[EXERCISE AIM]: Set down, exactly and only, everything from the line containing "Task: Click the Recipes sidebar icon" down to the line containing "Task: Click 'Additional" in the data below; the pictures are not part of the copy.

[SUPPLIED MATERIAL]:
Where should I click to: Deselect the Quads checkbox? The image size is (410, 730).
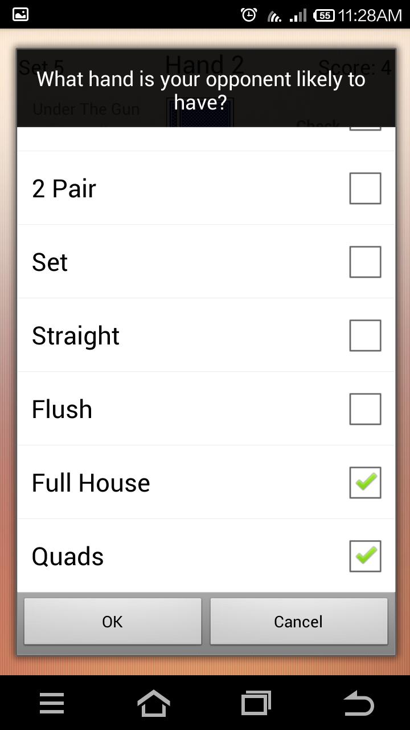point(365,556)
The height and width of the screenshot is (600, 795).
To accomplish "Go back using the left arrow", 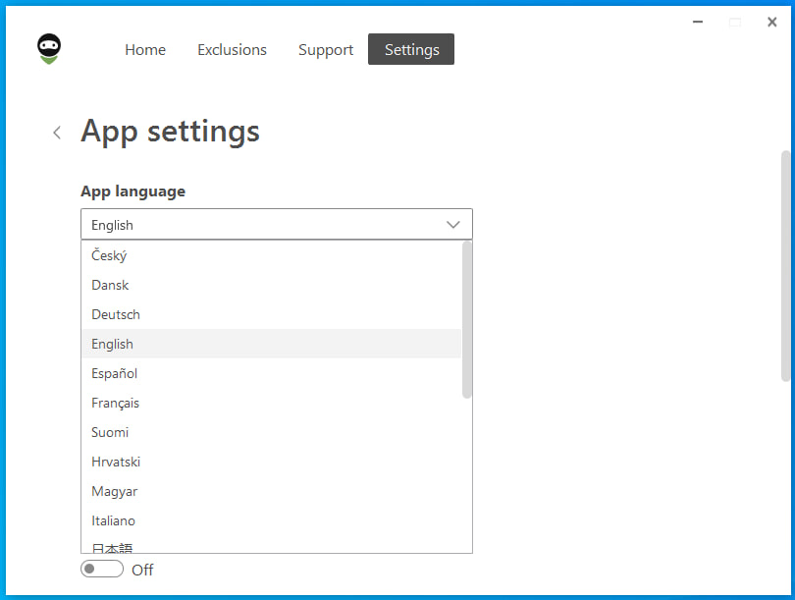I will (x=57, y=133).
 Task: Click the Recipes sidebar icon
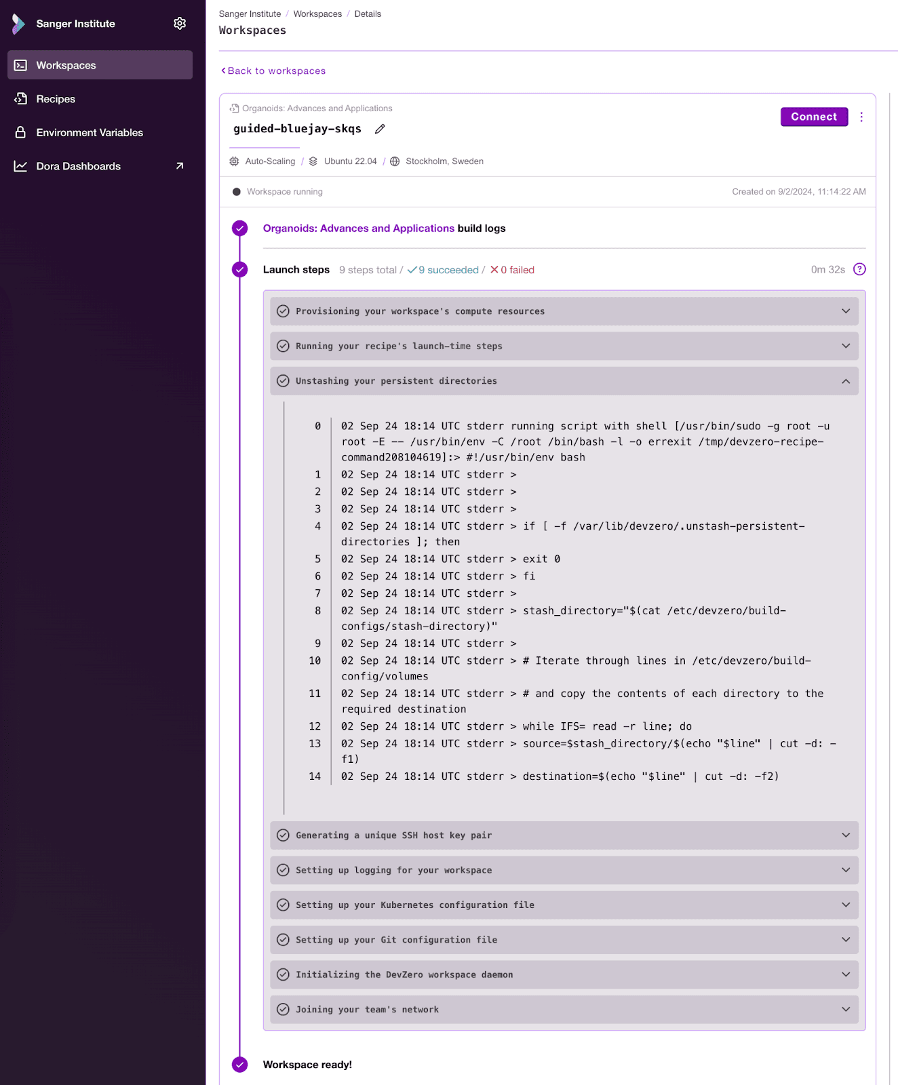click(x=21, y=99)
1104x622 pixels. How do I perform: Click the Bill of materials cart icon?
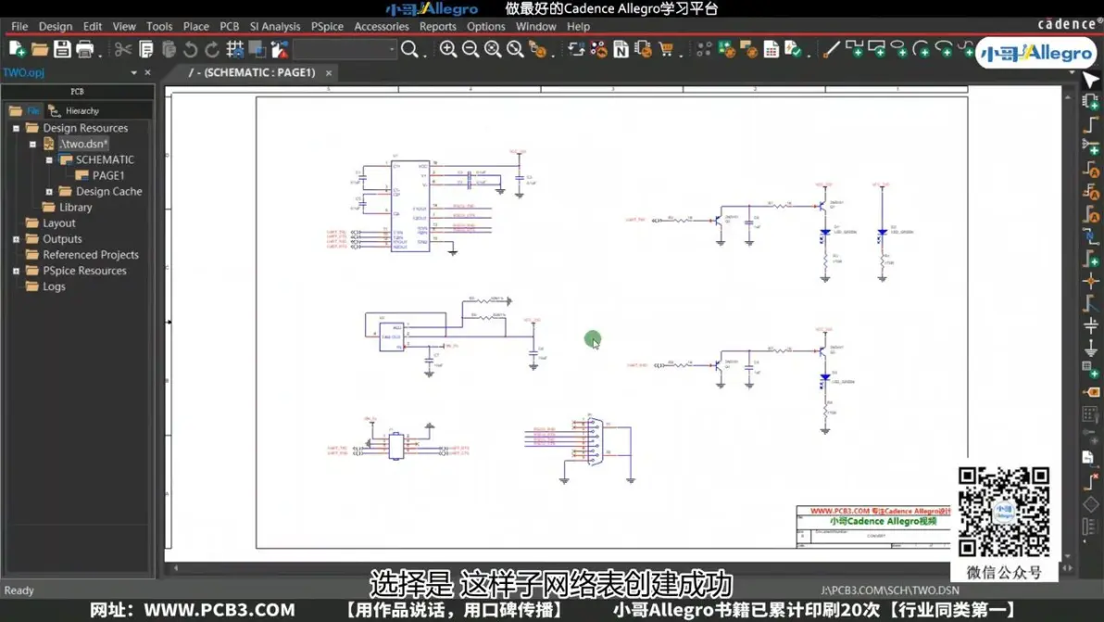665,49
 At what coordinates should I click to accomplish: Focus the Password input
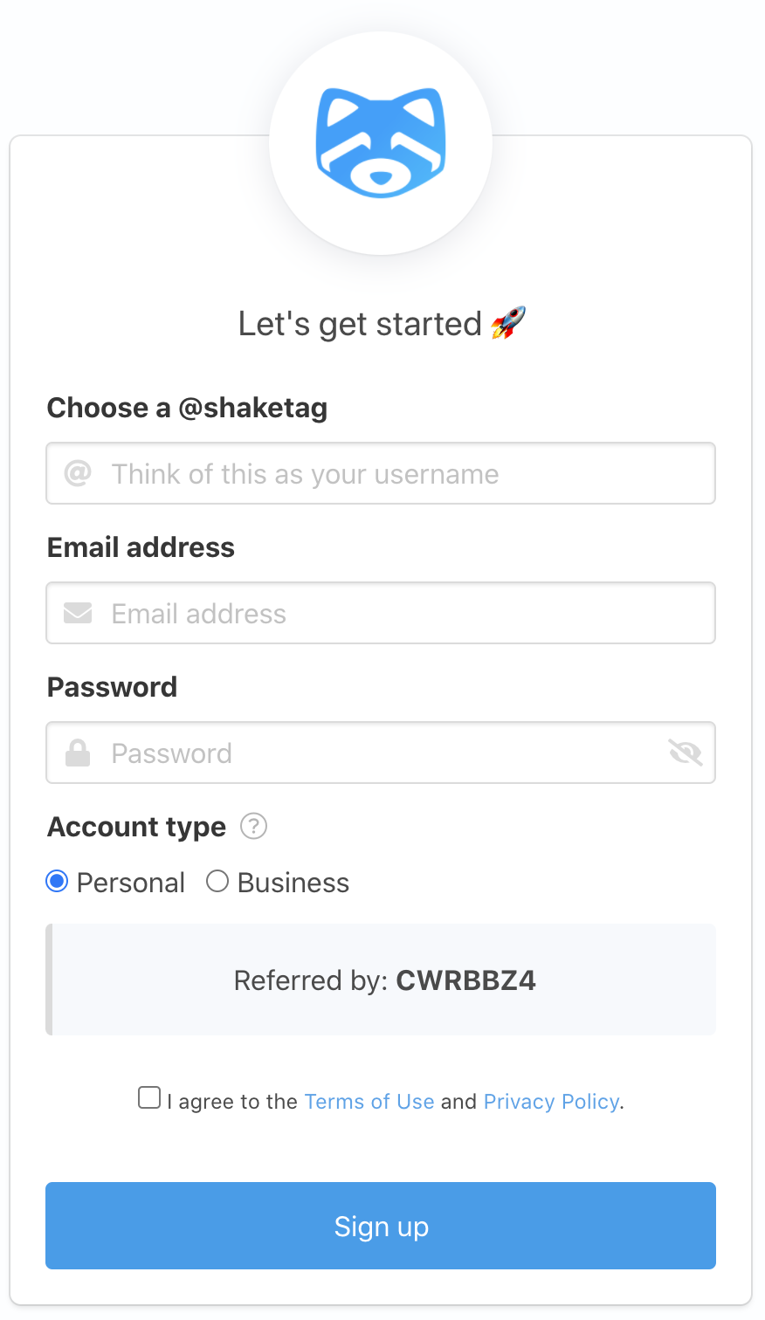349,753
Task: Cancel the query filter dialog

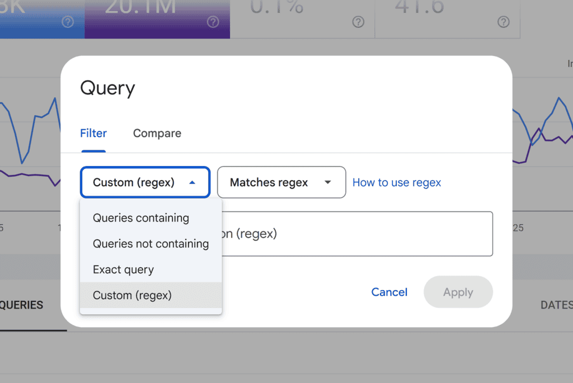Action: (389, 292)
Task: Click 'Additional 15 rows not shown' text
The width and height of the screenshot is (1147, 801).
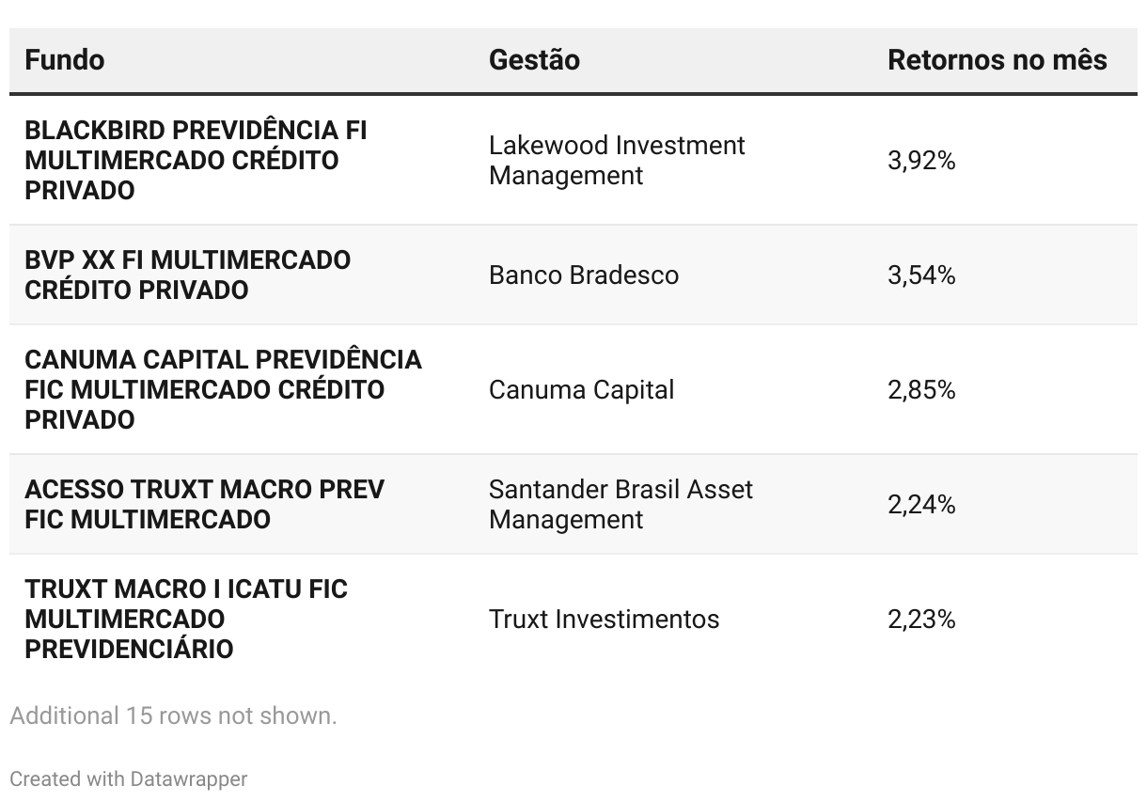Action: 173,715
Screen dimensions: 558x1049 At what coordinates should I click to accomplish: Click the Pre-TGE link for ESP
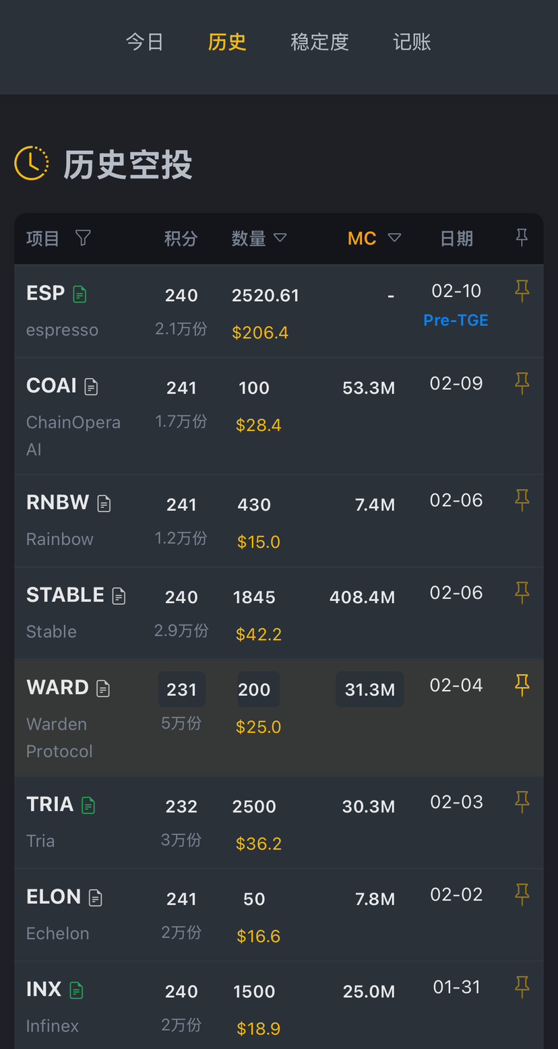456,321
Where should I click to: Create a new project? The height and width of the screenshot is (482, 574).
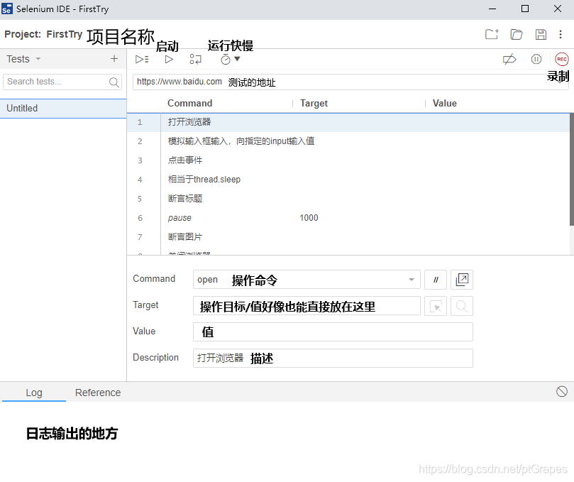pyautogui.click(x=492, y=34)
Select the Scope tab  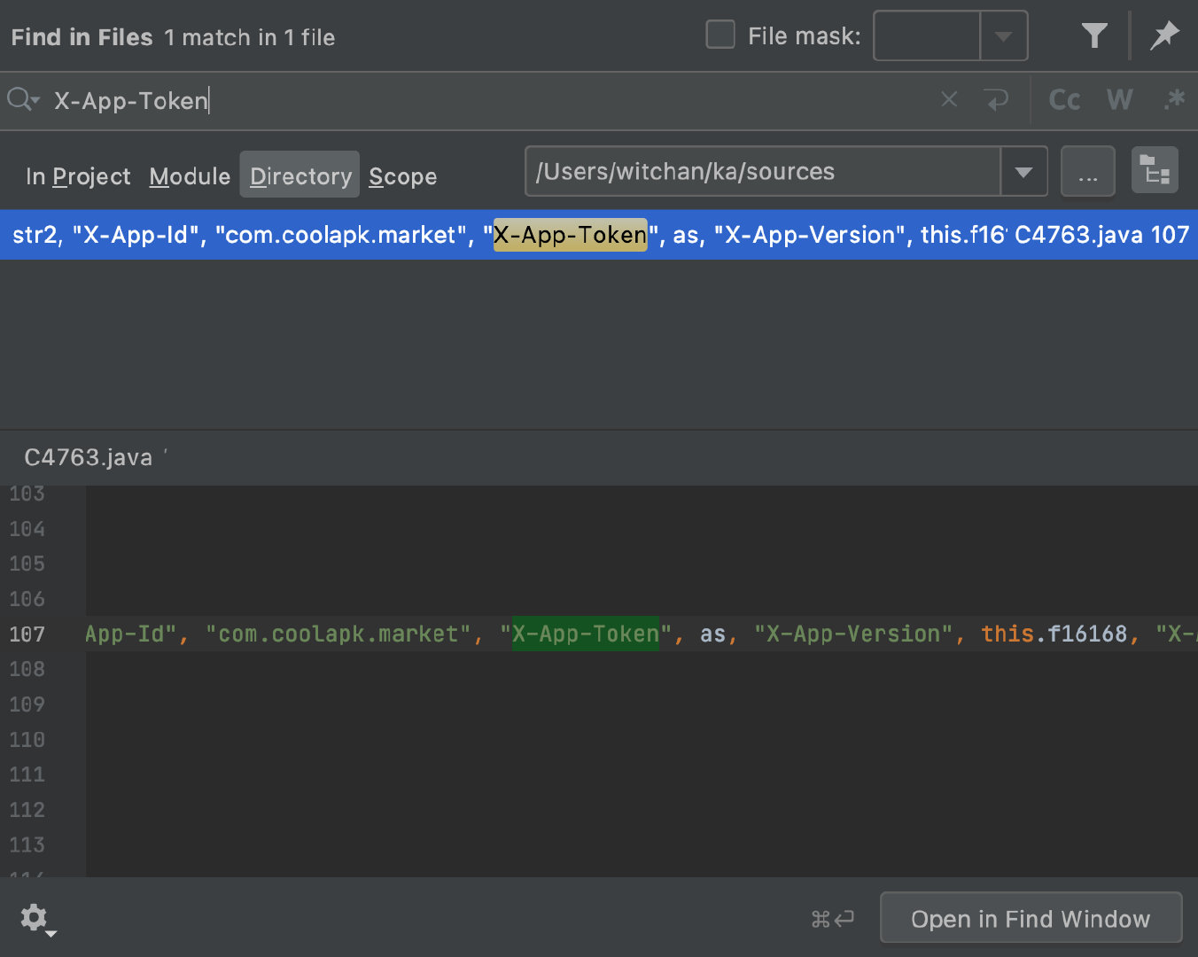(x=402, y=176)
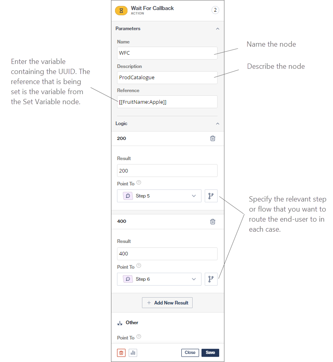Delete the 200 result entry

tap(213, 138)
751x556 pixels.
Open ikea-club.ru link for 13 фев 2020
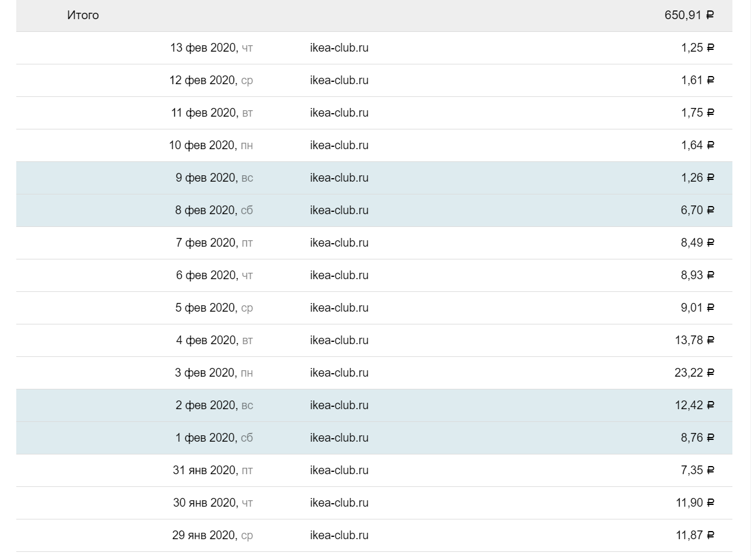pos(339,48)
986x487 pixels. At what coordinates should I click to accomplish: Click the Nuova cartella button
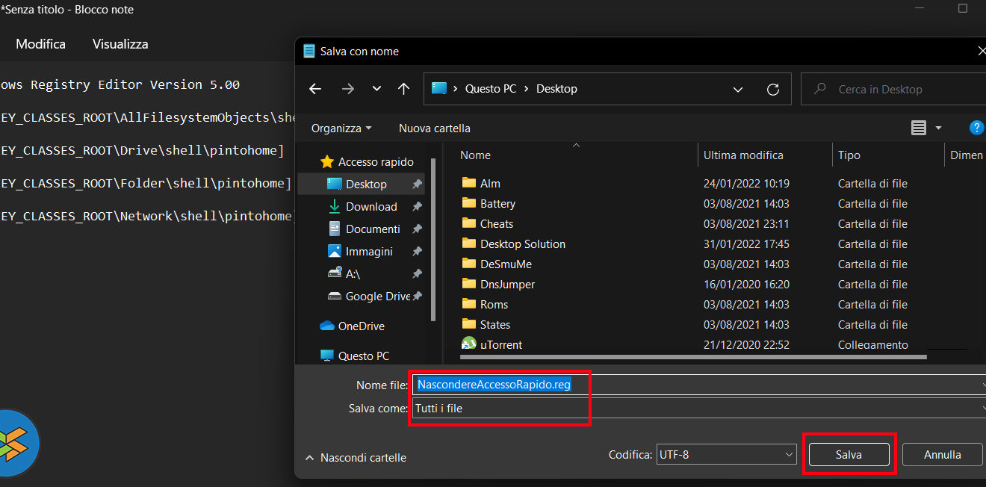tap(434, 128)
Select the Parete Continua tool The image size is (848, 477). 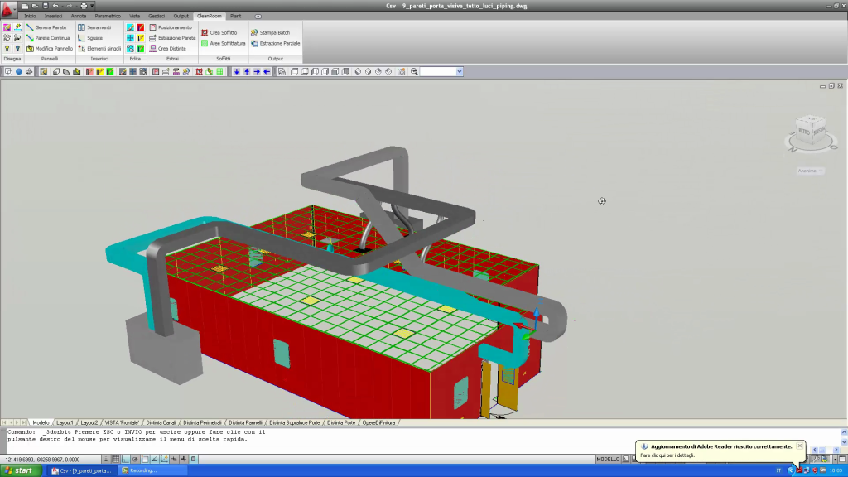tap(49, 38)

[WRITTEN RESPONSE]:
 Task: Click the Recipes sidebar icon
click(x=21, y=99)
1104x622 pixels. How do I perform: Click the Bill of materials cart icon?
665,49
 At what coordinates should I click to accomplish: Focus the Password input
349,753
Task: Cancel the query filter dialog

Action: (389, 292)
Task: Click 'Additional 15 rows not shown' text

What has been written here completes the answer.